Iīam sorry XLSR-VTR1 but my Engish is not very good and I donīt understand your question.
At first I was using a f4i master cylinder because my original one, was broken in an accident, so I bought another one and when I put it with a new banjo bolt, I bleeded the system and the master cylinder it had not any preausure, It was like the system didnīt have the dot 4 liquid, so I understood that the problem can be the wharf cylinder, thatīs why I buy a rebuilt kit.

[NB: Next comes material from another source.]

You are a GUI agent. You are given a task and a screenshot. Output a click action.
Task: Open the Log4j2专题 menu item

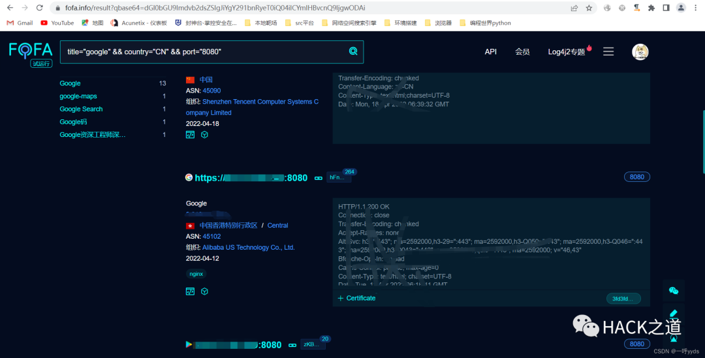(x=567, y=52)
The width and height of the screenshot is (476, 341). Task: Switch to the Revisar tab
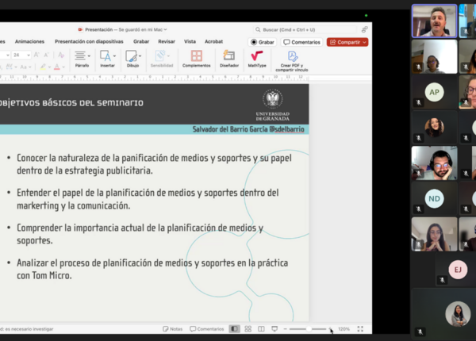pos(167,41)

TwinSpeedJunkie 03-04-2008 06:03 PM

For what it's worth, I bought a brand new Nissin radial brake mastercylinder for my superchicken on E-Bay. It was a direct bolt-on application and is light years better than the stocker. I think that I still need some braided lines to go with it, but it was an huge improvement over stock. The only modification needed was a minor tweek to the resevoir mounting tab to make sure that the resevoir was properly situated. Even the stock brake line worked and bolted right up with no hassles.
The vender was awesome and had it shipped to me in just 3 days (their standard shipping through USPS).

Check here:
http://cgi.ebay.com/ebaymotors/ws/eB...2BSI%26otn%3D4

RCVTR 03-04-2008 06:12 PM

You said the lever was alwyas spongy?
I don't think you have a broken banjo bolt.
I think you had an air bubble in the brake line all along. the brake lever should feel firm when it's bled properly.

I would say you have an air bubble that finally burped into the master cylinder. That's good news, because it's easy to get rid of now.

there's an orifice that supplies brake fluid to the master cylinder from the reservoir. Take the M/C off and wire it up so the orifice is at the high spot, then press the slave pistons into the calipers. You should see the bubble come out of the orifice because the bubble floats.

Reassemble and pump the brakes back up, making sure you don't run out of fluid in the reservoir.

skokievtr 03-04-2008 08:25 PM


Originally Posted by Hawkrider (Post 154562)
It was NOT ferrous. I checked, because when I saw the color of the material it piqued my curiosity. The part was an original Galfer part. They offered to send a new one after I sent them the pic. Needless to say I declined the offer. :roll: :noevil:

Somebody should ask Galfer why they make their bolts out of sintered macadamia nuts?

skokievtr 03-04-2008 08:27 PM


Originally Posted by TwinSpeedJunkie (Post 154585)
For what it's worth, I bought a brand new Nissin radial brake mastercylinder for my superchicken on E-Bay. It was a direct bolt-on application and is light years better than the stocker. I think that I still need some braided lines to go with it, but it was an huge improvement over stock. The only modification needed was a minor tweek to the resevoir mounting tab to make sure that the resevoir was properly situated. Even the stock brake line worked and bolted right up with no hassles.
The vender was awesome and had it shipped to me in just 3 days (their standard shipping through USPS).

Check here:
http://cgi.ebay.com/ebaymotors/ws/eB...2BSI%26otn%3D4

Ouch! I luv how the Buy IT NOW Price is $160 and the Starting Bid is $159.99

ksumech 03-05-2008 05:11 AM

I'm a degreed mechanical. Has anyone ever tried Goodridge banjo bolts on the superhawks? I've had good experience with their lines and fittings on American V-Twins.